Friday, December 11, 2020

SALE! I made a Sale! ... and who cared about productivity during this trash fire year?

 Year in review, sort of 

But first -- I made my first pro sale!


This month Daily Science Fiction picked up "Funny Baby," a flash piece I wrote four years ago and revised this year. DSF pays pro rates! So I have my first pro sale. And it sold to the first place I sent it to!


No, I don't know when it will be published yet. I'll link to it when I goes up. Or go over there and subscribe! They send you a flash fiction short story every weekday, it's great!


(Uh, so a professional short story sale is one made to a magazine that pays the current "pro" rate as recognized by the SFWA board, which this writing is 8 cents a word. There are a limited number of markets that pay that well, and an even more limited number that pay more.)


(I note the Horror association has differing levels of membership, and has a non-voting membership open to writers with fewer or "lessor" sales, which seems like a cool idea, but I digress. Twice.)
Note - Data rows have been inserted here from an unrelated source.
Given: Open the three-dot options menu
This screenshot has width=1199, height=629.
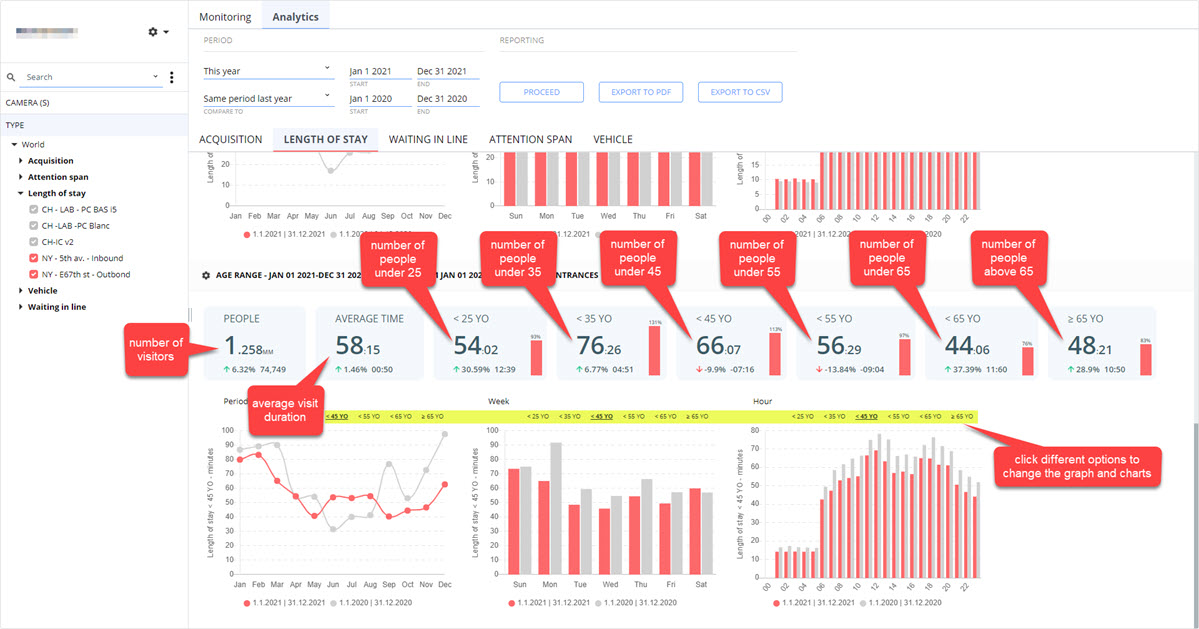Looking at the screenshot, I should (x=171, y=77).
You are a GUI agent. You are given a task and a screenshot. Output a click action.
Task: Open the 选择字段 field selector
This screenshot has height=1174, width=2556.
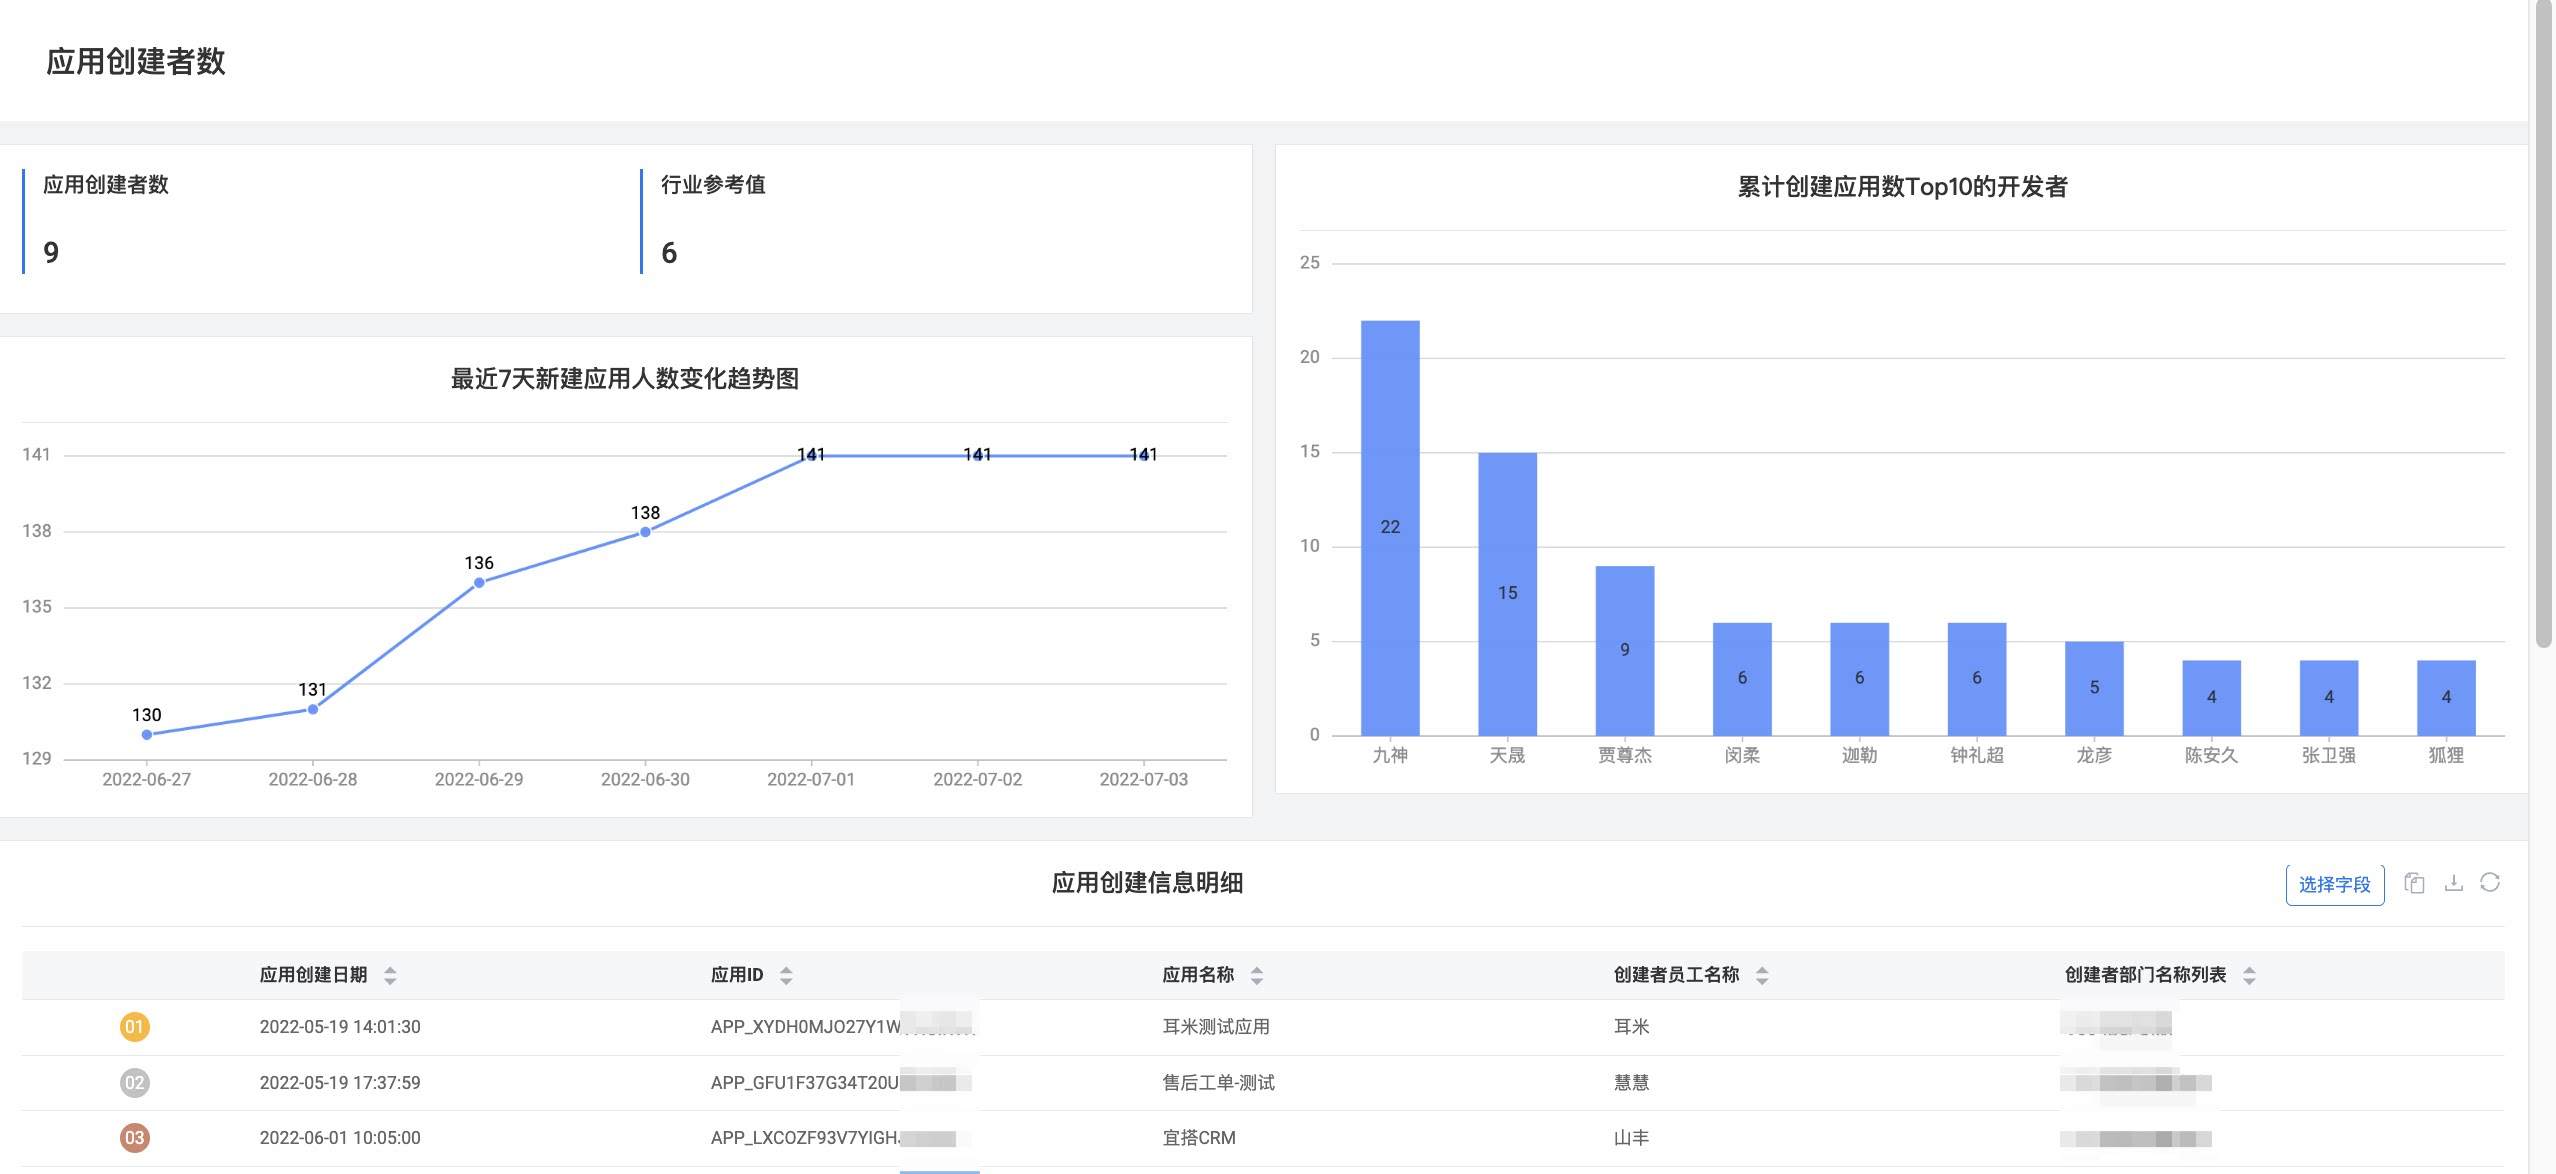2335,885
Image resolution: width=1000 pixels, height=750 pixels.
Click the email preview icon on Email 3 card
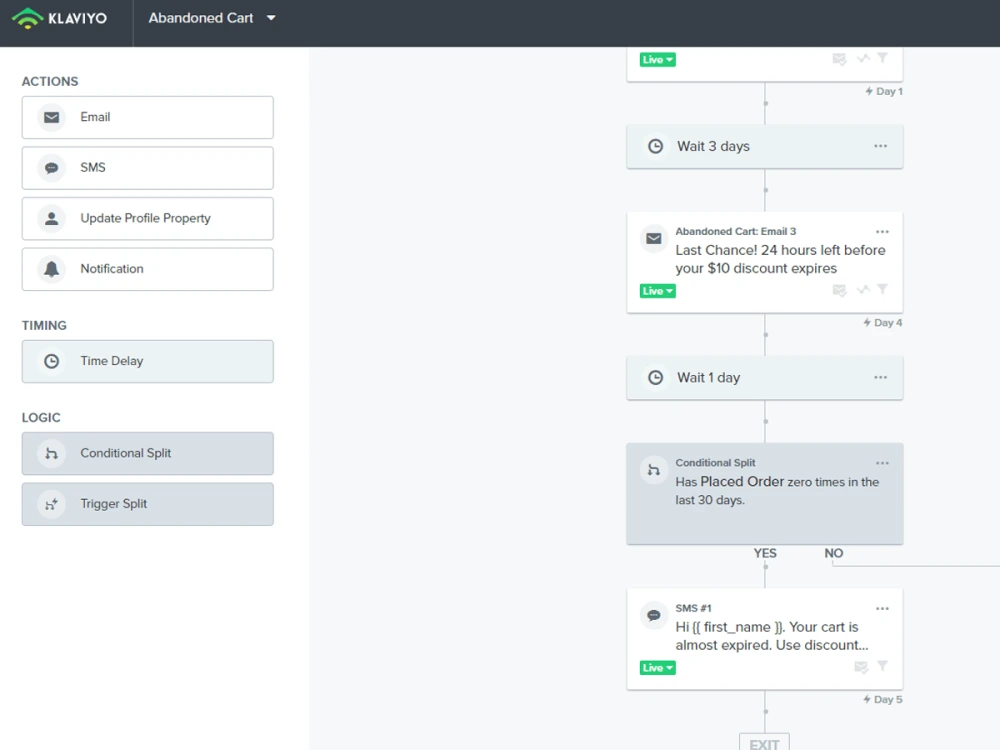coord(839,289)

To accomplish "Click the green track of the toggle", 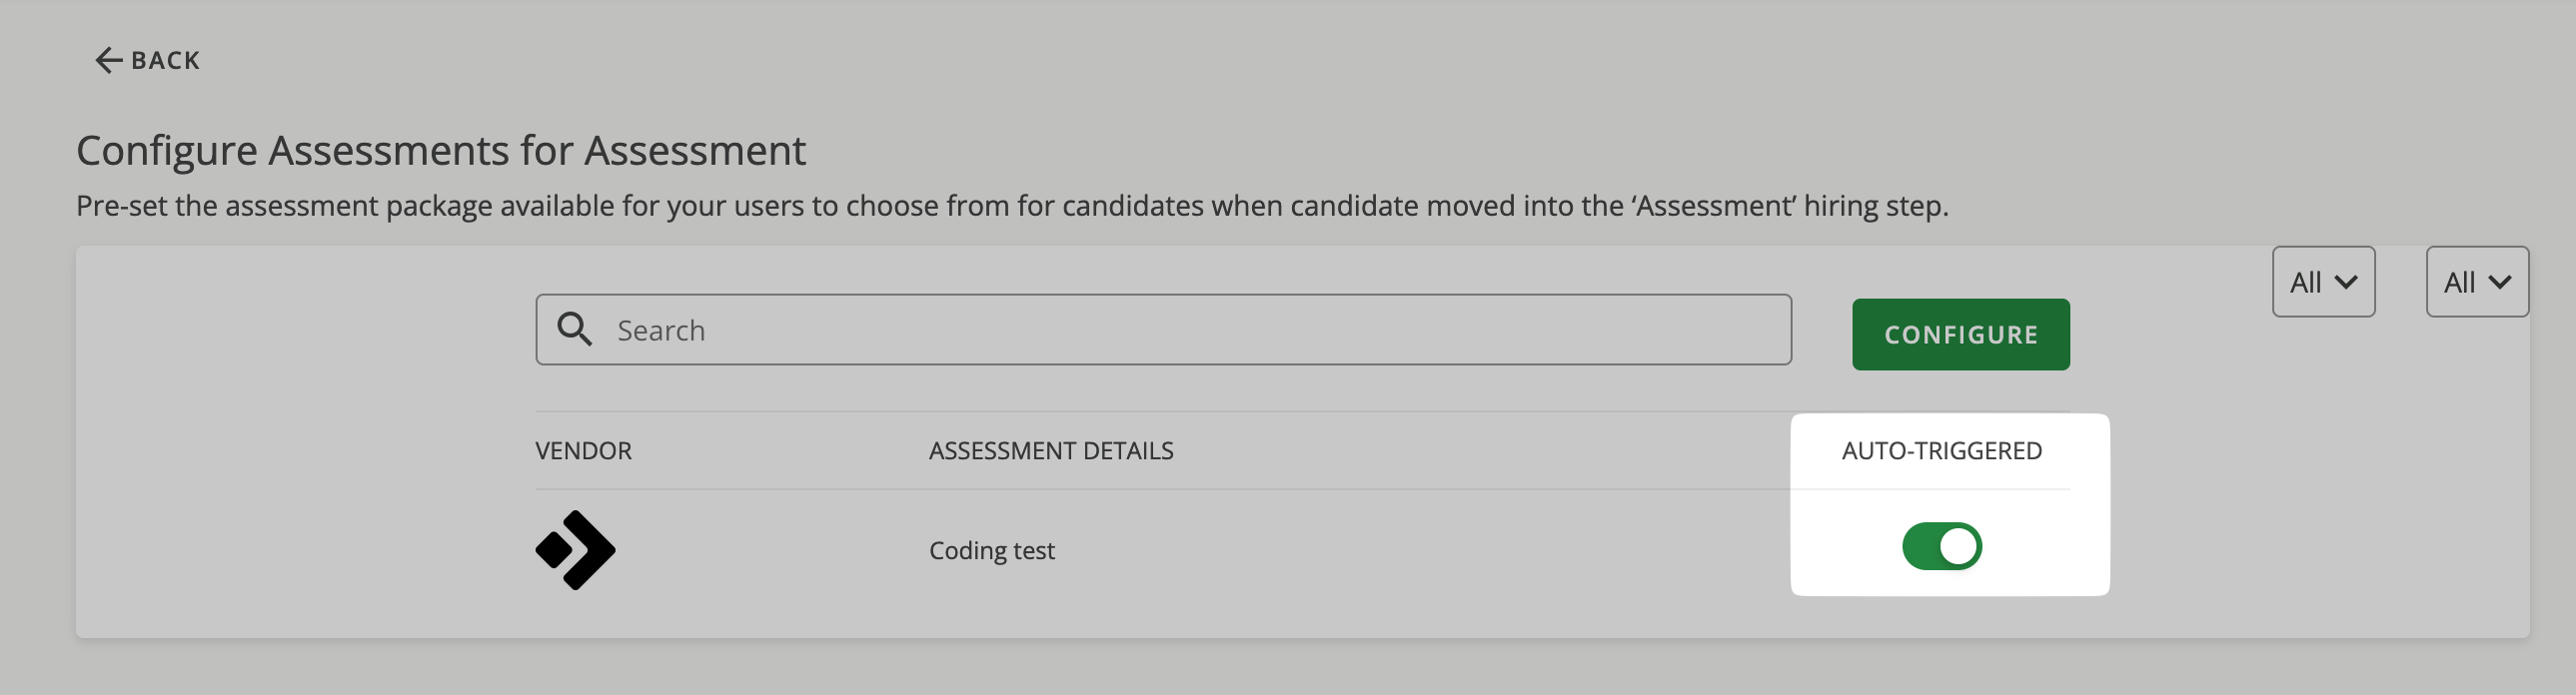I will pyautogui.click(x=1920, y=547).
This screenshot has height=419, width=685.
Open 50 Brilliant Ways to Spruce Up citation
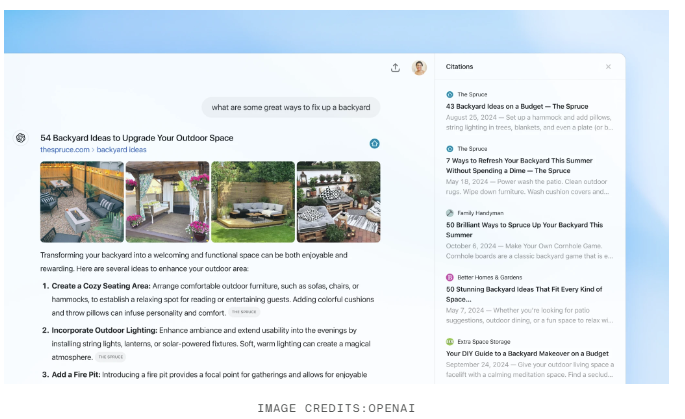pos(524,230)
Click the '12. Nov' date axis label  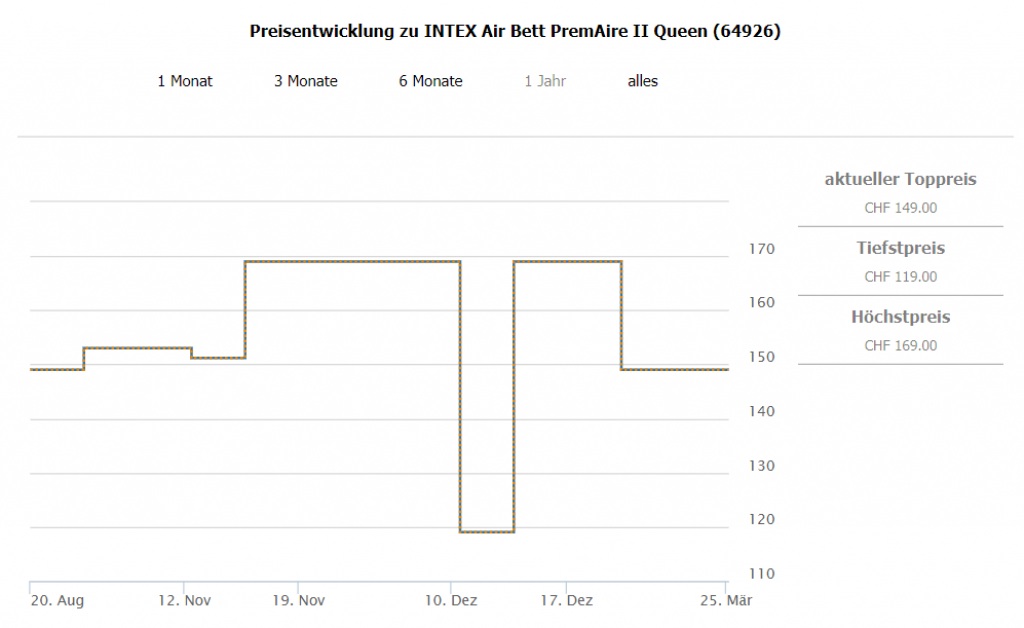185,601
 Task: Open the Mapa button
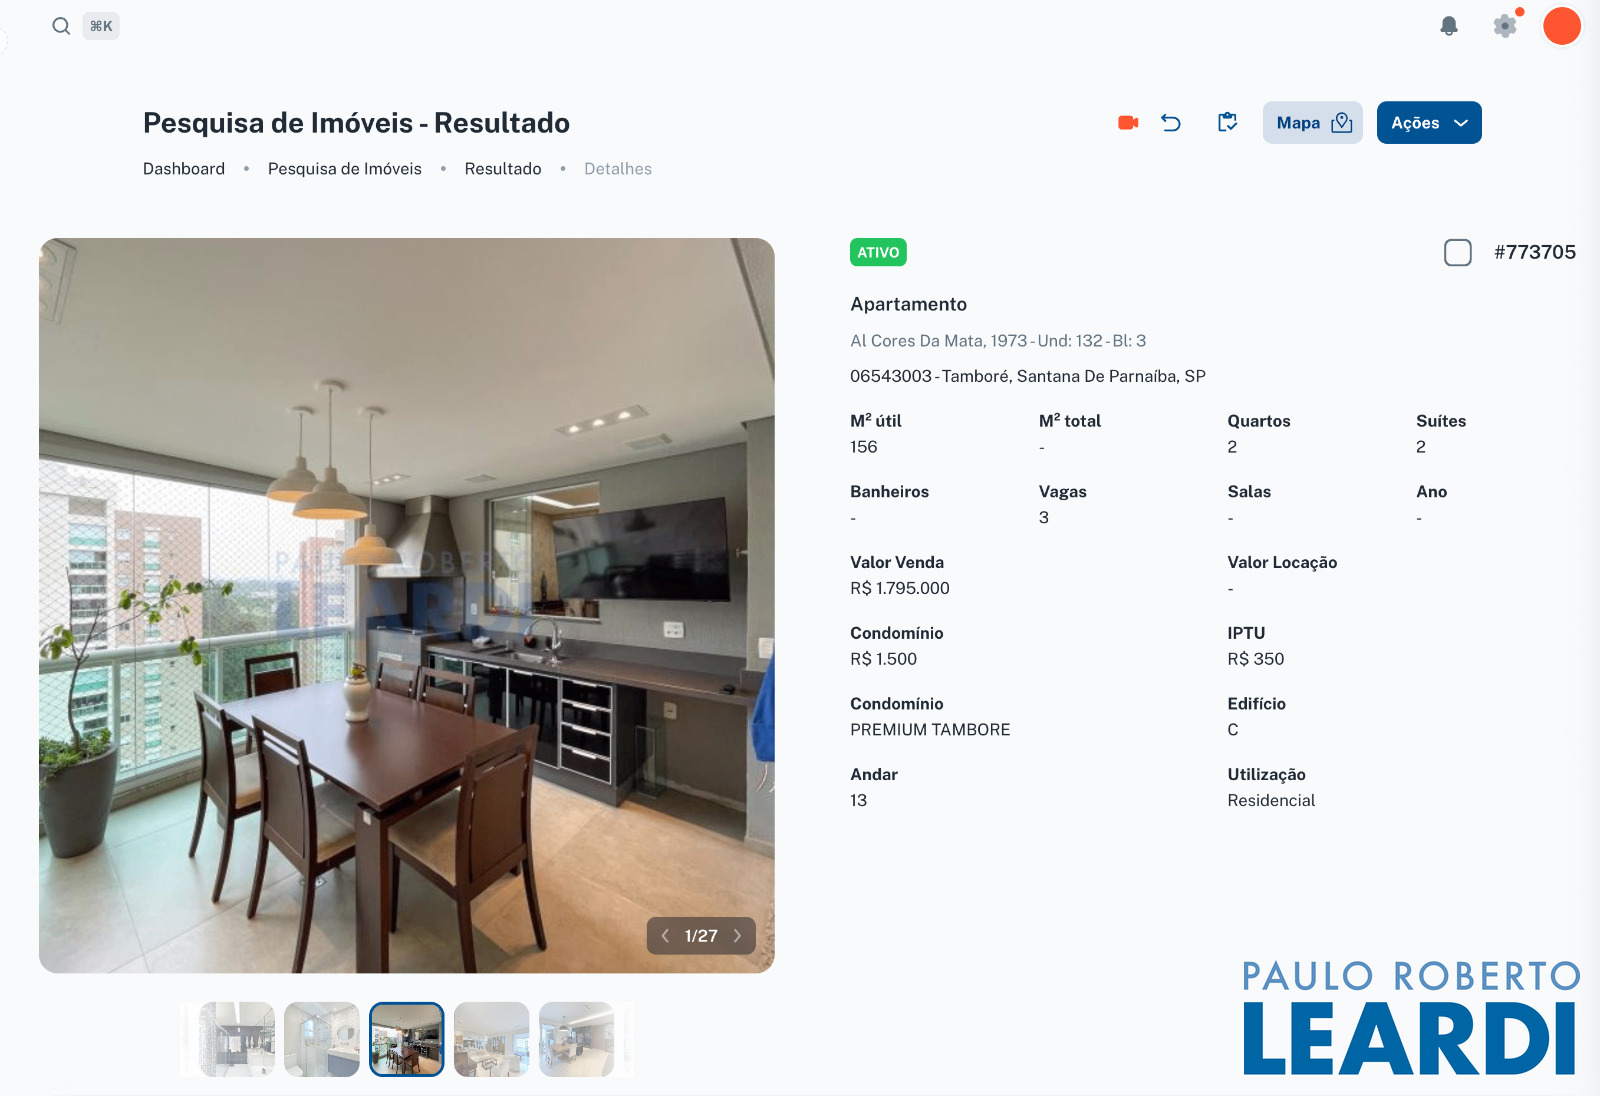pos(1313,123)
My first ever short story sale was in 2015, to a ROAR anthology (Volume 6) for a Marciex story (although I guess it's not entirely canon because her name was different then...) Anyway. While  remain deeply grateful to the editor who picked it, it was a semi-pro sale, and one needs three pro sales to be able to join SFWA, professional organization for science fiction and fantasy writers.


That's kind of a goal of mine. It's not a "real goal" because it requires behavior on the part of strangers on my behalf (to buy my stuff), but ... it's whatever you call a goal that one can't accomplish alone.


All *I* can do to reach that goal is improve my craft, and that I have been doing.


I'm pretty chuffed that it sold to the first market I sent it to.  I have one story I've sent out 15 times and another I've tried on 11 editors. So... either I'm getting better at this, or that one ticked all the right boxes.


Looking at my stats for the year, I made 33 submissions for that one sale. Year before I sent stories out 29 times for zero sales.  Made 27 submissions the year before that.  That's really a fairly abysmal submission rate; I should keep stories churning all the time. People don't buy air; they have to see your work to purchase it. 


I normally have a bunch of stats about what I read and what I wrote and how many hours I spent on revision and all that... but I quit keeping good records sometime this summer, so my stats are shit. 2020 took a huge bite out of my give-a-rip about my own productivity, so ... I got nothing useful.


Right now I have nothing out with the exception of a story sitting with an editor whose market is on hiatus. I have a deadline in seven days so I'm focusing on that manuscript revision. Then I'll send short stories out again. Although ... there are a few Dec. 15 closures so I may take an afternoon this weekend and try to get something to those markets.  


I should get off the internets and work on all that!